In The Homeric Hymns[1] the poet describes the four daughters of Keleos, who discovered the bereaved Demeter near a spring where they had gone to fetch water. The goddess appeared to them as an old woman. They showed her the respect due to age and persuaded their mother, Metaneira, to hire the old woman as a nurse for their baby brother. Metaneira proposed a long term employment contract, with excellent pay and outstanding performance incentives.[2] The girls ran back to the spring to tell the goddess the good news.
The lovely image of the four girls has survived for 3000 years:
And they, as deer or heifers
in the season of spring
sated in their hearts with pasture
frisk over a meadow,
held up the folds of their lovely robes
and darted along the hollow wagon road,
as their flowing hair
tossed about their shoulders,
like the flowers of the crocus.
Charming—not only for the picture of the children[3] but as one of the earliest descriptions of the rich doing “job creation”.[4]
I thought about this while spading my garden, and about Rebecca Lochlann’s historical fantasy of life in Crete during the ‘Minoan’ era. [see Amazon: Children of the Erinyes]
I don’t know much about the Minoan period, maybe nobody really does, but Ms. Lochlann certainly knows more than I—so I cheerfully accepted her picture of an Elysian era when women were worshipped (as, surely, they are entitled to be) the Queen got to marry the boldest and strongest of each year’s crop of suitors, and (perhaps best of all) to dispose of him in the labyrinth before he got too boring.
There is pretty good evidence that Minoan religion required a fresh royal husband for each spring solstice, but whether or not this was actually so, or whatever it may have meant to the Minoans themselves, Ms. Lochlann’s books make a plausible case for how such a system might have worked, as mediated through the consciousness of a modern woman.

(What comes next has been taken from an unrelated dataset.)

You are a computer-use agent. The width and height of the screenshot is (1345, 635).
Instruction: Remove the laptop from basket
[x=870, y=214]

The books are set in that unhappy decade when Santorini exploded, causing a massive tsunami. Natural disaster was followed by disaster man-made, an invasion of Mycenaean male chauvinists. The Cretan matriarchy was destroyed and the island incorporated into that three millennium disaster of male domination known as ‘Western Civilization’.
“Oh woe,” I thought.
But then, I wondered, “How much do we really know?” We call them ‘Minoans’ but what did they call themselves, what language did they speak, where did they come from? And in spite of the blesséd Michael Ventris,[5] whose decoding of Linear B confirmed that the Mycenaens were Greek—we don’t know a whole lot more about the Mycenaens. Magnificent ruins, beautiful treasures, a few hundred tablets (warehouse inventories, cryptic allusions to threatening ‘sea people’.) Not so much.
But of course, we have Homer (whoever he, she or they may have been) and that makes all the difference. It gives us a sense of who we are and where we came from. We are still Greeks, albeit a hundred generations down the road. Demeter and Persephone, are not ‘their’ goddesses—they are ours, Achilles and Hector our own heroes, and Helen (as ditsy as she may have been) our ideal blonde.[6]

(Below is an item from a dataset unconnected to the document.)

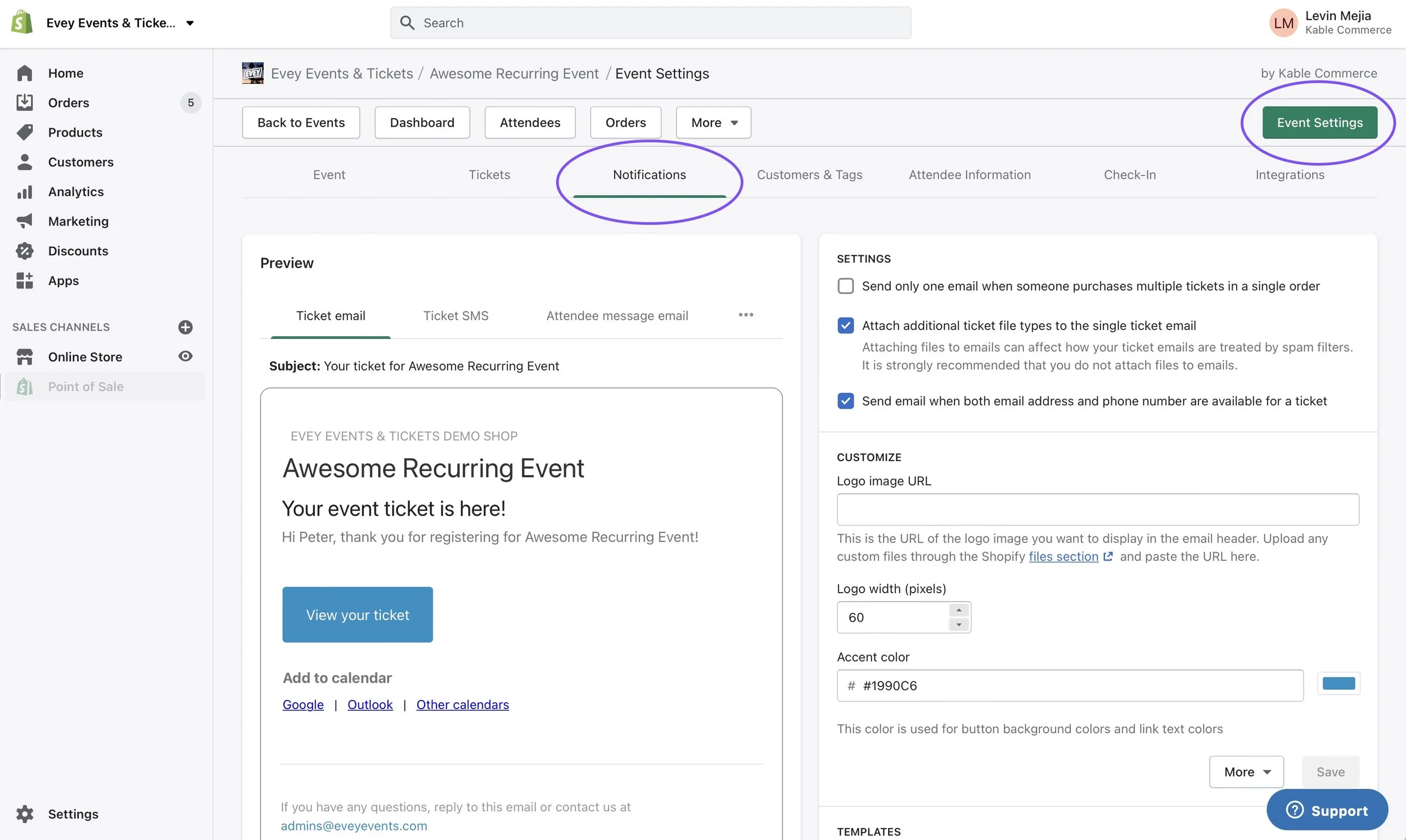Click the Products sidebar icon

[x=25, y=132]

Do their stories tell ‘the truth’ about them? Did Athena constantly butt into the war at Troy to favor one side over the other? Maybe not. Does Ms. Lochlann’s historical fiction reveal the reality of Knossos? Or was Crete like Egypt—a traditional society, boringly repetitive and wearisome, except for certain high points barely visible from our peak in Darien?
I remembered the country fellow who gave up reading fiction when he learned it was just ‘made-up stories’. I wondered if I should do the same. But then I thought, “That’s what the past is for, fodder for wild surmise.” And it follows, I think, that that’s what we are for—to make up stories, so that on Mars, a hundred generations hence, people will know about ‘Earth’—who we were and who they are. Not literally, of course, but fictionally—by far the more important truth.

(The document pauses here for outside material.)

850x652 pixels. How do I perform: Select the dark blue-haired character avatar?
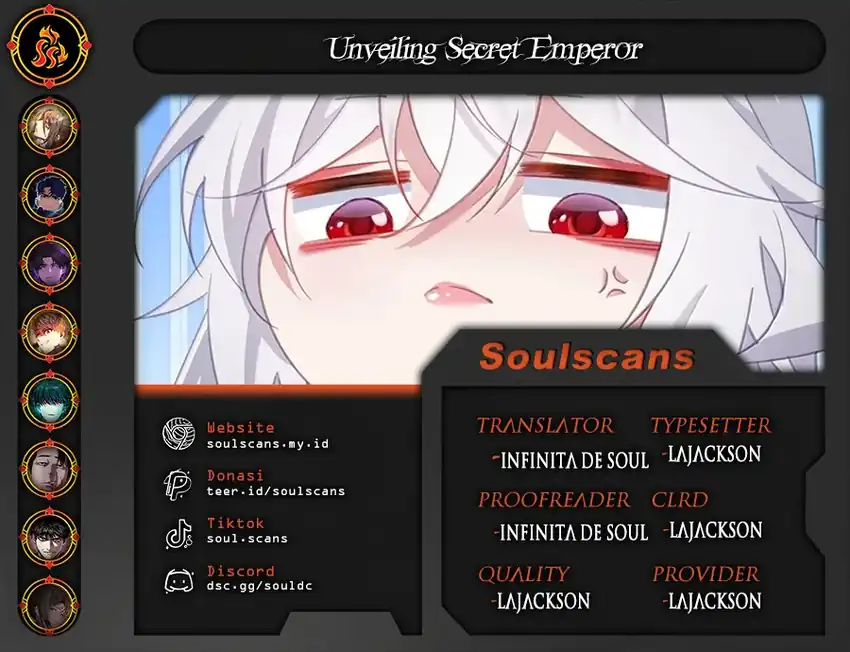(49, 195)
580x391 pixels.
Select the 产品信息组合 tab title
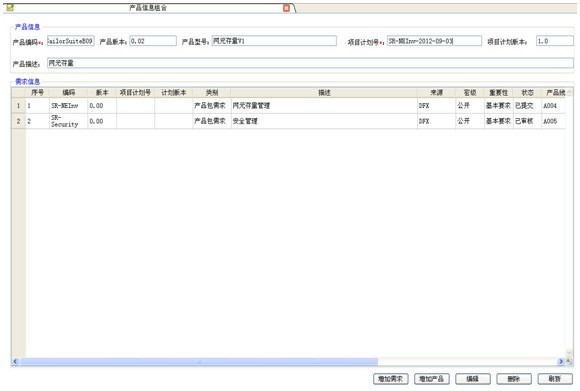point(148,8)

I finished spading the tomato patch and came inside for a beer.
[1] (trans. Athanakos N. Athanassakis, Johns Hopkins University, 2004)
[2] Metaneira later reneged, and the consequences were pretty dire—but the probability of hiring an angry goddess is low and the risk can be offset by Goddess Default Swaps (available at my website for a modest premium.)
[3] It is implied that the girls were teenagers, but at least in the classical period, any girl who had entered puberty wouldn’t have been allowed frisky frolics in the sunshine. However, Persephone’s story predates classical Greece—so different rules may have applied. Persephone herself, a goddess of marriageable age (assuming the gods worried about such details) got into trouble while outdoors picking flowers.
[4] Not unlike contemporary CEOs, nobly utilizing their excessive wealth to create jobs, like candy flung from a Mardi Gras float.
[5] See, J. Chadwick, The Decipherment of Linear B, Cambridge University, 1958 (a wonderful book.)
[6] Our beautiful, pathetic (nearly tragic) ‘Marilyn’ being but a recent incarnation.